"Ask of the winds that far around
With fragments strewed the sea."

The much vaunted armada was a thing of the past; and Tsushima or, as Togo officially named it, the Battle of the Sea of Japan, has taken its place along with Trafalgar and Salamis.

Tired of a spectacle that had grown somewhat monotonous, the world was clamorous for peace. The belligerents, hitherto deaf to every suggestion of the kind, now accepted an invitation from President Roosevelt and appointed commissioners to arrange the terms of a treaty. They met in August, 1905, at Portsmouth, New Hampshire, and after a good deal of diplomatic fencing the sword was sheathed. In the treaty, since ratified, Russia acknowledges Japan's exceptional position in Korea, transfers to Japan her rights in Port Arthur and Liao-tung, and hands over to Japan her railways in Manchuria. Both parties agree to evacuate Manchuria within eighteen months.

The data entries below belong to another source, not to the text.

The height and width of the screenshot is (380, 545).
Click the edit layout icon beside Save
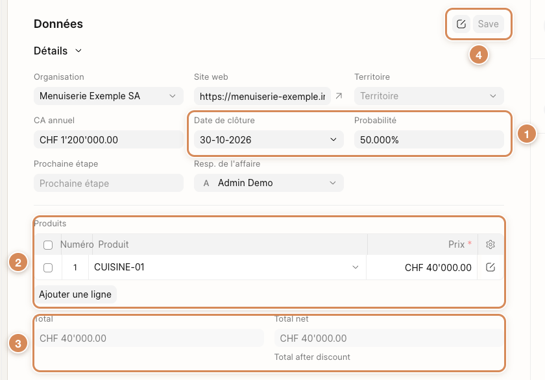click(461, 24)
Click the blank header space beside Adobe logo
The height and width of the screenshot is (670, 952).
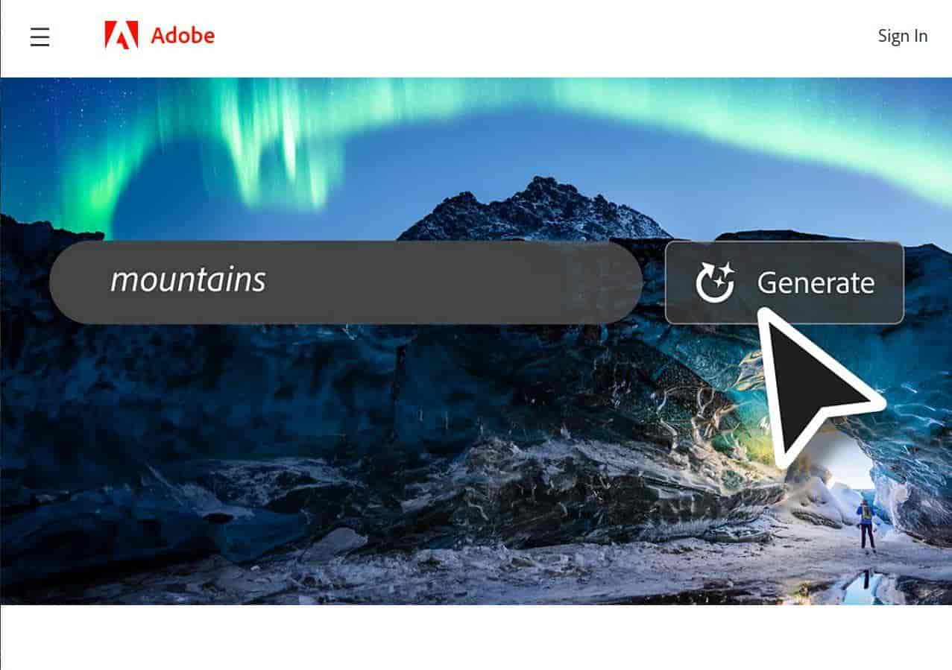point(544,36)
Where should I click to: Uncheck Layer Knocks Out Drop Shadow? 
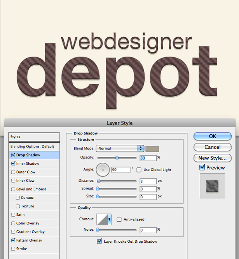click(x=99, y=241)
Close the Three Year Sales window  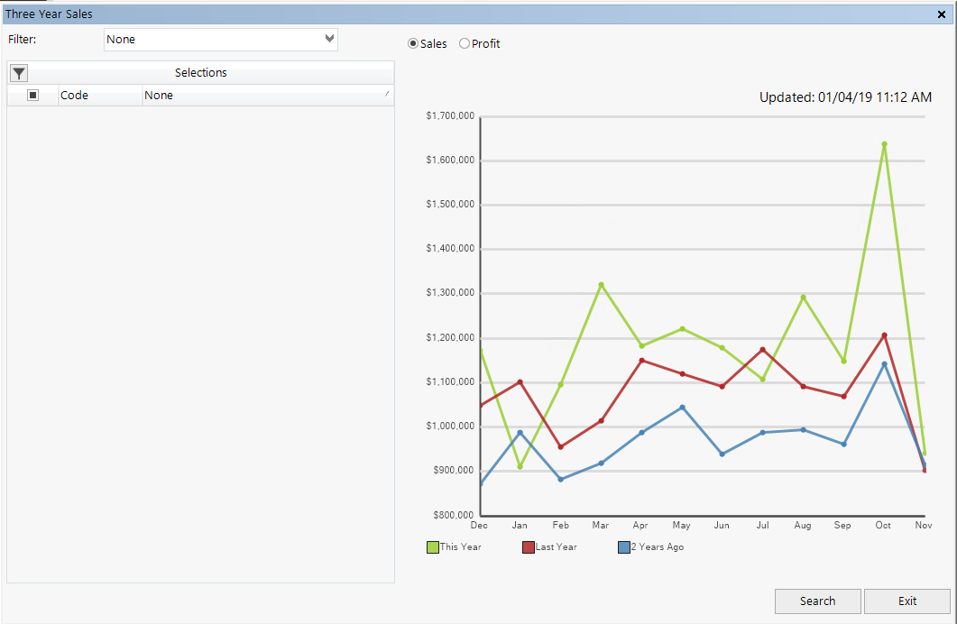[941, 14]
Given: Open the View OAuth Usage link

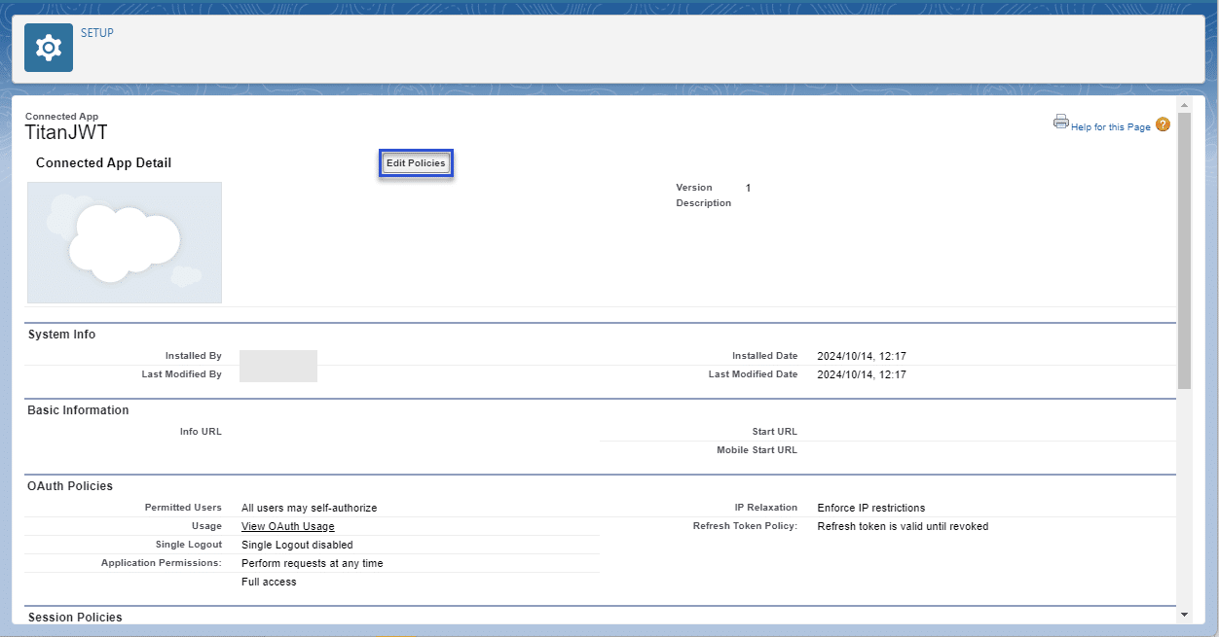Looking at the screenshot, I should [287, 526].
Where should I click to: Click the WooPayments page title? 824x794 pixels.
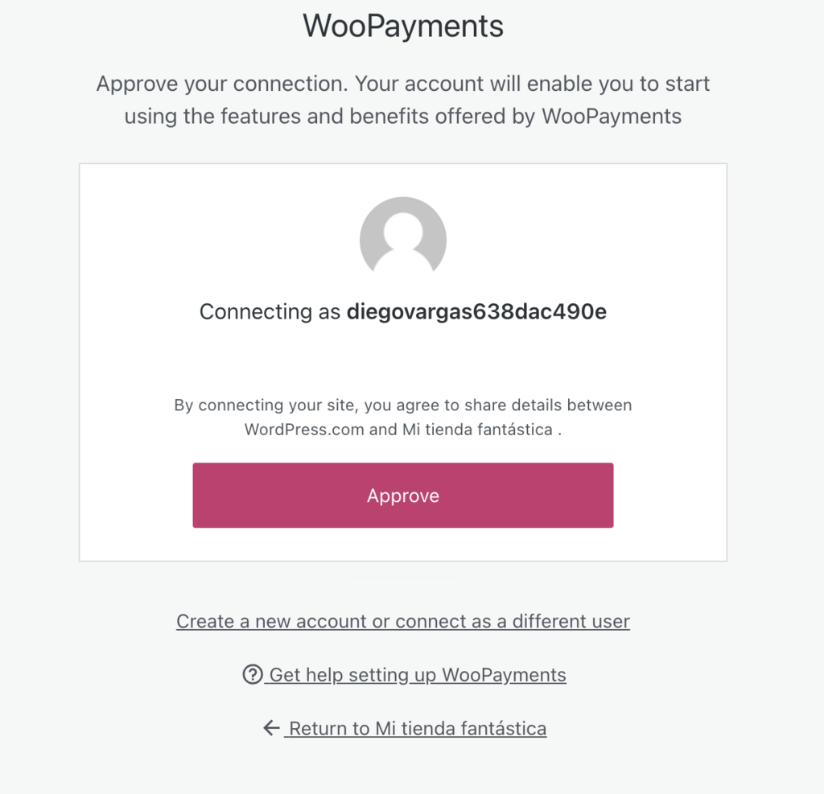point(402,26)
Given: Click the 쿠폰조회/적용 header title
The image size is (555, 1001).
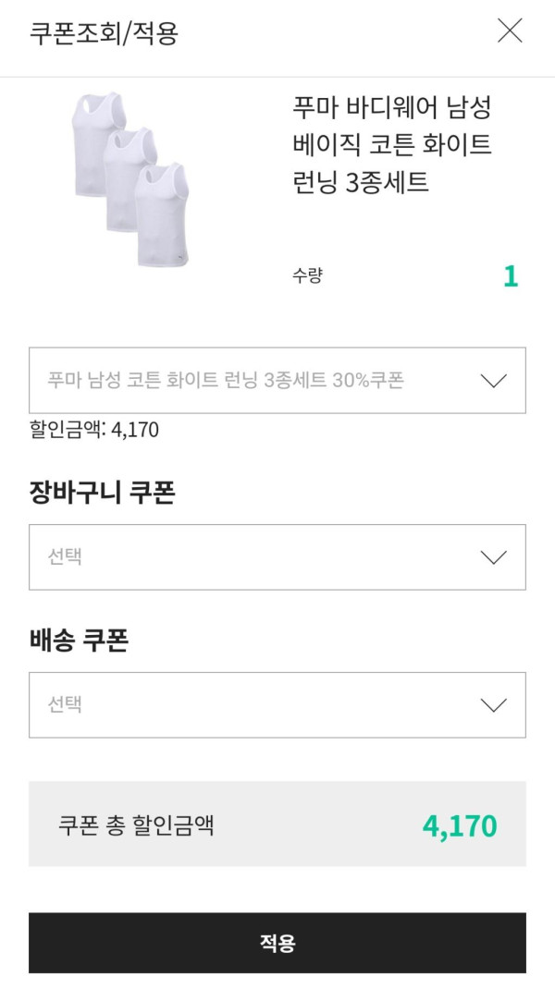Looking at the screenshot, I should [x=104, y=33].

Japan was obliged to waive her claim to a war indemnity and to allow Russia to retain half the island of Saghalien. Neither nation was satisfied with the terms, but both perceived that peace was preferable to the renewal of the struggle with all its horrors and uncertainties. For tendering the olive branch and smoothing the way for its acceptance, President Roosevelt merits the thanks of mankind.[*] Besides other advantages Japan has assured her position as the leading power of the Orient; but the greatest gainer will be Russia, if her defeat in the field should lead her to the adoption of a liberal government at home.

[Footnote *: Since this was written a Nobel Peace Prize has justly been awarded to the President.]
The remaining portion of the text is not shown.